Good luck to find a solution!

mryodo commented 4 years ago

@gmfmi thank you for your help anyway!

mryodo commented 4 years ago

Okay, I will post here my idiotic quasi-solution if anyone needs it: apparently, there is some kind of a problem with options wrapper in react-use-flexsearch (you can look here): it uses

    const rawResults = index.search(query, searchOptions)

which for me created a problem (I guess; a proper human being would dive into the reasoning, but I'm too lazy). As I realised, I need to pass options in FlexSearch.create(...) as

   const importedIndex = FlexSearch.create({
                        split: /\s+/,
                        tokenize: "reverse",
                        encode: function(str) {
                            var regexp_replacements = {
                                "a": /[àáâãäå]/g,
                                "e": /[èéêë]/g,
                                "i": /[ìíîï]/g,
                                "o": /[òóôõöő]/g,
                                "u": /[ùúûüű]/g,
                                "y": /[ýŷÿ]/g,
                                "n": /ñ/g,
                                "c": /[ç]/g,
                                "s": /ß/g,
                                " ": /[-/]/g,
                                "": /['!"#$%&\\()\*+,-./:;<=>?@[\]^_`{|}~]/g,
                                " ": /\s+/g,
                            }
                            str = str.toLowerCase();
                            for (var key of Object.keys(regexp_replacements)) {
                                str = str.replace(regexp_replacements[key], key);
                            }
                            return str === " " ? "" : str;
                        }
                    })

which is a fabulous solution by @gmfmi (pls thumbs up him!).

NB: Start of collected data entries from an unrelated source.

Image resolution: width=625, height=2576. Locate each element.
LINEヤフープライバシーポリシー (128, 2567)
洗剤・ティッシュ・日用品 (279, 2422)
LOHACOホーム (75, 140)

I guess a simpler const importedIndex = FlexSearch.create(searchOptions) will also be okay.

This, of course, imply that I just hard-coded an edited version of react-use-flexsearch index file locally on the site. Kind of a shitshow.

PS maybe this should be moved somewhere

angeloashmore commented 3 years ago

@mryodo I realize I'm replying almost a year later 😅, but you can pass a FlexSearch instance directly to useFlexSearch. By doing that, you shouldn't need to have a hard-coded edited version of the hook in your project.

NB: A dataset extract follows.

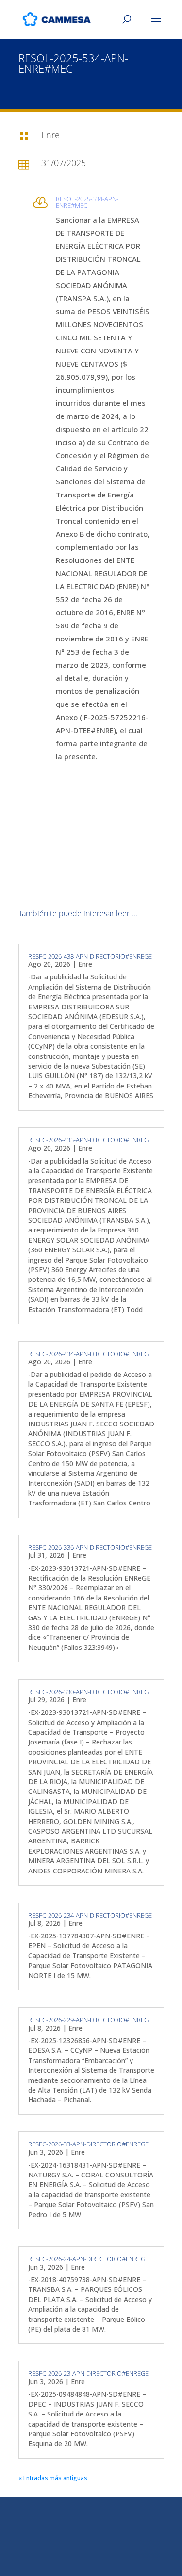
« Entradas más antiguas (52, 2478)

const importedIndex = FlexSearch.create({
  split: /\s+/,
  tokenize: "reverse",
  encode: function (str) {
    var regexp_replacements = {
      a: /[àáâãäå]/g,
      e: /[èéêë]/g,
      i: /[ìíîï]/g,
      o: /[òóôõöő]/g,
      u: /[ùúûüű]/g,
      y: /[ýŷÿ]/g,
      n: /ñ/g,
      c: /[ç]/g,
      s: /ß/g,
      " ": /[-/]/g,
      "": /['!"#$%&\\()\*+,-./:;<=>?@[\]^_`{|}~]/g,
      " ": /\s+/g,
    }
    str = str.toLowerCase()
    for (var key of Object.keys(regexp_replacements)) {
      str = str.replace(regexp_replacements[key], key)
    }
    return str === " " ? "" : str
  },
})

importedIndex.import(yourExistingIndex)

const results = useFlexSearch(query, importedIndex)

Ideally you can instantiate the index outside your React component and only call importedIndex.import once in within your component for better performance.

ts-thomas commented 3 years ago

If you like we can open a new thread in "discussion" to improve this use case. The new version >= 0.7.x has some improvements of "normalize" charset.